My own Uncle Jimmy also suffered from asthma, and I had often wondered why my grandparents chose to send him to Fishburne Academy, a military boarding school in Virginia, unlike his siblings, who attended day schools at home in Washington, DC.
After getting the information from Roy and Dinah which helped me piece together the story, it now dawns on me that Uncle Jimmy probably went to Fishburne for exactly the same reasons as Ross's father Roy went to Guatemela, because Fishburne was located in the mountains of Virginia, with cool, fresh, clean air during the entire school year. (Washington DC classrooms were beastly hot and humid in September, May, and June.)

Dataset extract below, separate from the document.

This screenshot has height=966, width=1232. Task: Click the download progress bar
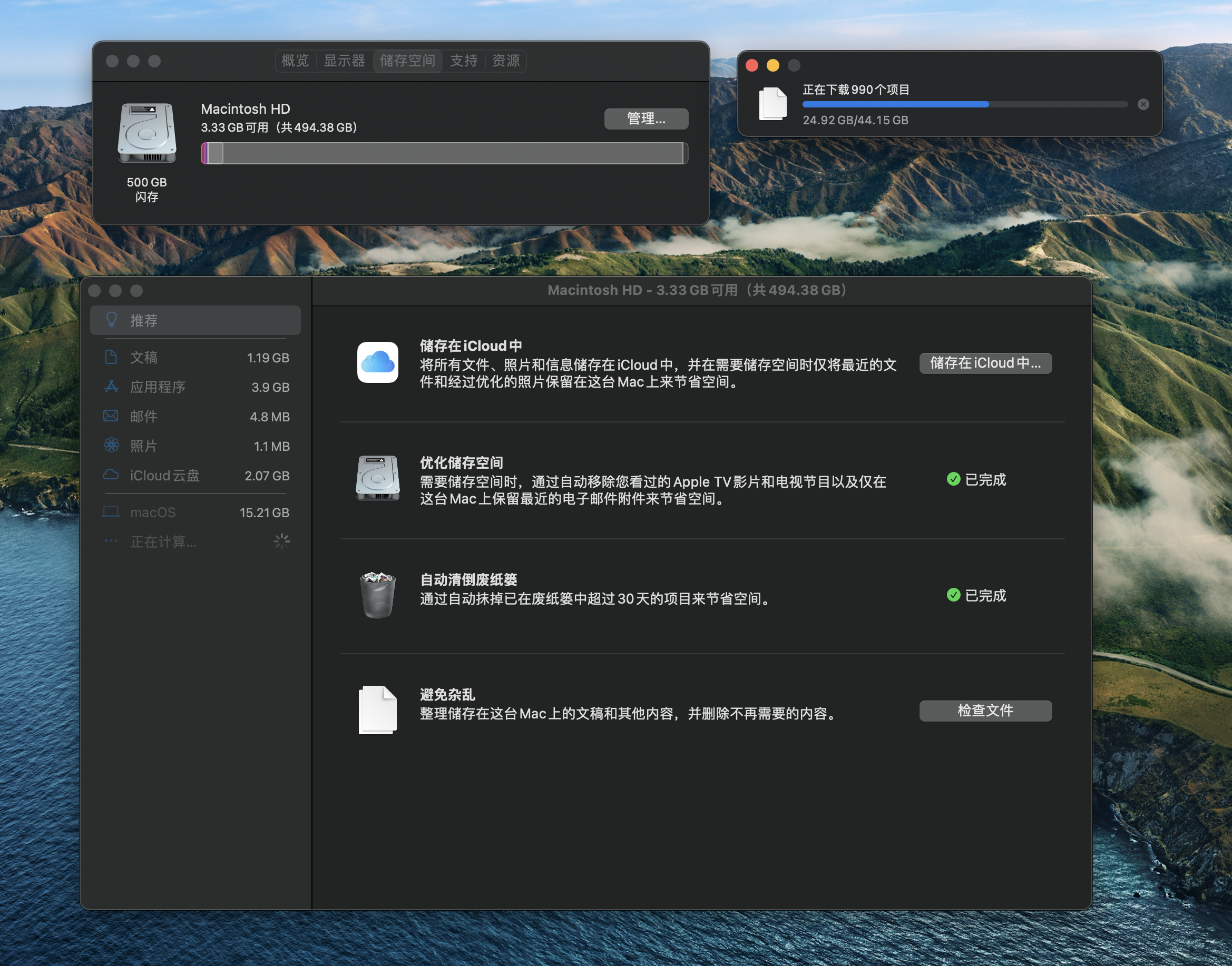pos(964,105)
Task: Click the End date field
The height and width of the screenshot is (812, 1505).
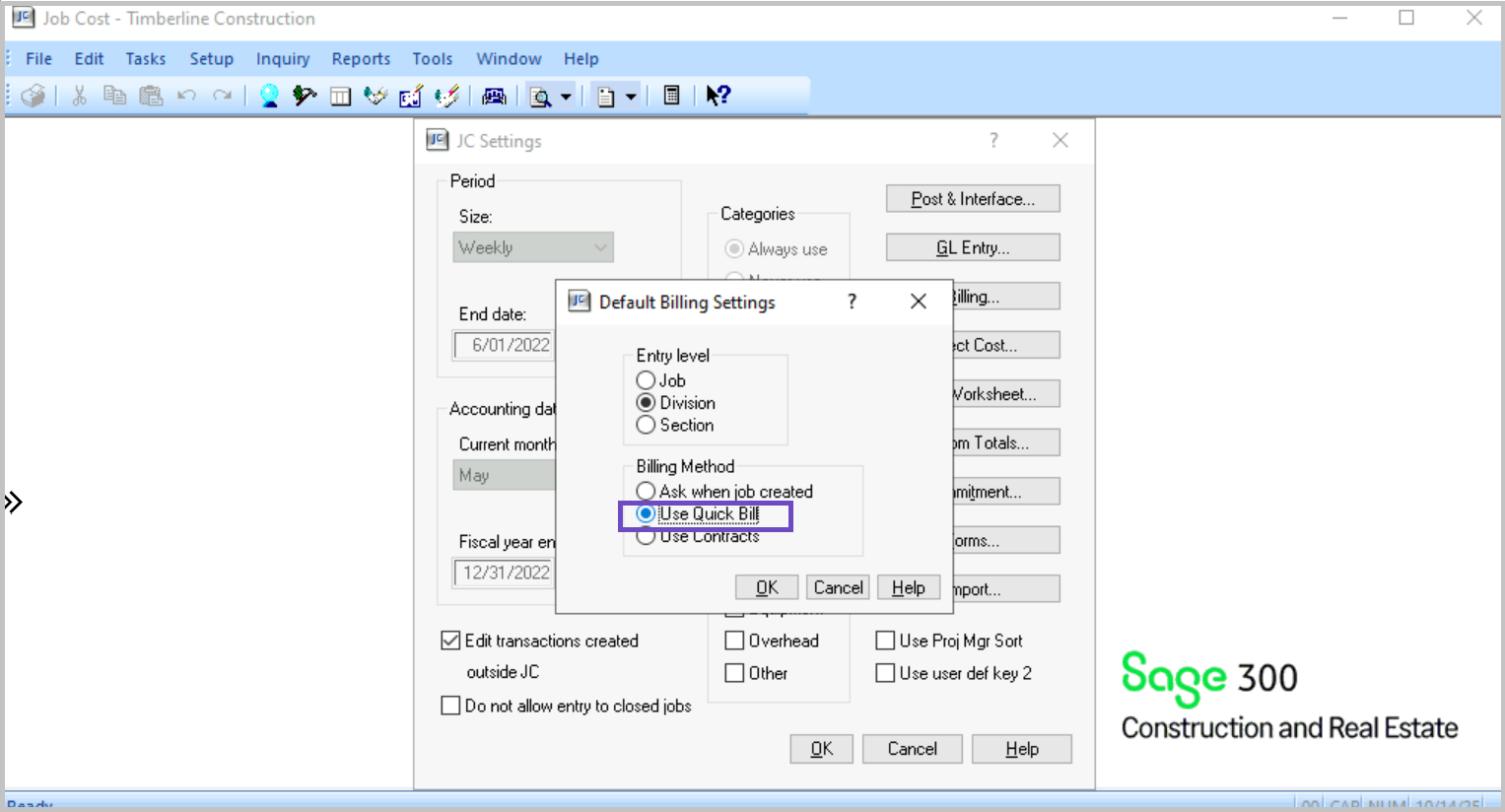Action: coord(505,345)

Also, at that time, I believe that many people still heated their homes with coal and the pollution levels in densely populated cities such as New York and Washington must have been terrible during the winter months. I assume that rural mountainous areas would have had pristine fresh air.
Indeed, Paul Schaefer, the noted environmental advocate who built the home we live in and who also fought to preserve the beautiful old-growth forest adjacent to the natural burial preseve where Ross is buried a mile away from here, traced his own love of wilderness to a time in his childhood when he and his brothers accompanied his mother to the Adirondacks in the hopes that the mountain air and vistas would "refresh her spirits and restore her ailing health."
Ross had some asthma as well, though fortunately not as severe as his father's, perhaps in part because environmental regulations have greatly reduced air pollution levels. I do remember that his asthma was worst during polluted times, and one of the reasons Ross loved living up here in Upstate New York since 1989 was that the air was far more pristine than anywhere else he had ever lived. He and I both rejoiced in all the natural beauty of the mountains and the fresh clean air surrounding us.
[Note: an early version of this post, which I created when I woke up in the middle of last night and couldn't sleep for a while, contained numerous errors. I think I have now corrected most of them but appreciate hearing from anyone with more to share. Thanks to Dinah and my mother for pointing them out. I welcome any additional corrections, additions, and clarifications.]